Tony hadn't noticed, until that moment, that he was still clutching at his back like it might break without the support of his fingers. Actually, he hadn't noticed much of anything about it, save that it hurt like hell. But now—well, now Tony takes the time to think about what that means, that those four little letters on his back no longer feel so much like magnets as little pinpricks of flame in his skin.
For the first time in Tony's life, all four letters are pulling in the exact same direction, and it hurts.
Tony sits back down on his bed. “Shit,” he says, because there's every possibility that something he's been waiting for his whole life is about to happen, and what the hell else is he supposed to say to that?

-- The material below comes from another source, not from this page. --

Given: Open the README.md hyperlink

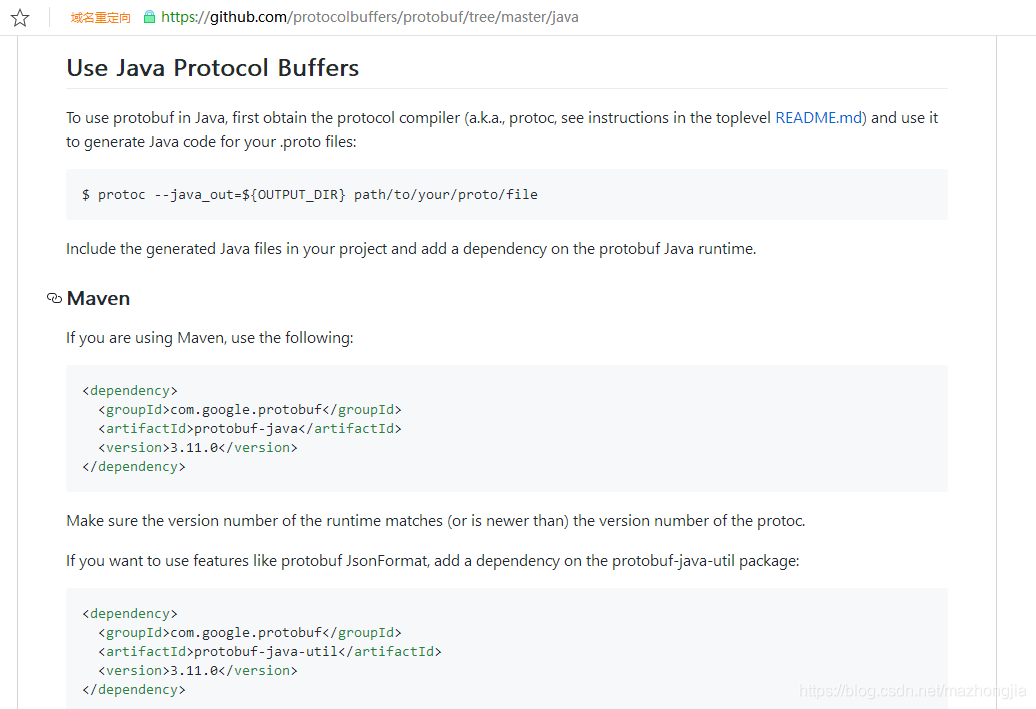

Then, a moment later, the fire fades and the pull stops, and the sudden nothingness in the place of pain is actually worse than the pain itself.
“Shit,” Tony says again, and drops his head into his hands and just sits still, breathing.
…
“Okay, Jarvis,” Tony says, “let's run that through again.”
Come on, this is Tony Stark. Yes, alright, last night sucked, and Tony is going to have words with his soulmate whenever this gets worked out, because, seriously? The appearing-then-disappearing act that went on there was definitely not appreciated.
That said, sitting around feeling sad about it is something other people do. Tony is not other people. Tony won't just let this pass him by unnoticed—he's going to make the most out of this. Now, at least, he's pretty definitively sure that his soulmate exists; and, if the guy won't come to him, Tony will make a way himself. It's what he does.
“Yes, sir,” Jarvis says. “At precisely 1:07 a.m., pacific time, last night, there were one hundred and fifty-three notable events occurring worldwide. Shall I narrow the specifications?”
“Yeah,” Tony says, trying to get his brain to spark off an idea of how to go about this. God, Tony's tired—last night was the first time he even tried sleeping in three days, and, well, it wasn't exactly restful. Coffee pretty much stops cutting it after seventy-two hours mostly sleepless. One day Tony will build himself a caffeine IV drip and be a happier human being for it. “We ran this search once based on parameters of human activity, and unless my soulmate was suddenly lured into revealing himself by a conference on the latest developments in prosthetic biofeedback mechanisms—,” which, admittedly, this is Tony's soulmate they're talking about, so that is a possibility, if a slim one “—we should probably start looking at physical phenomena.” Because why the hell not, right?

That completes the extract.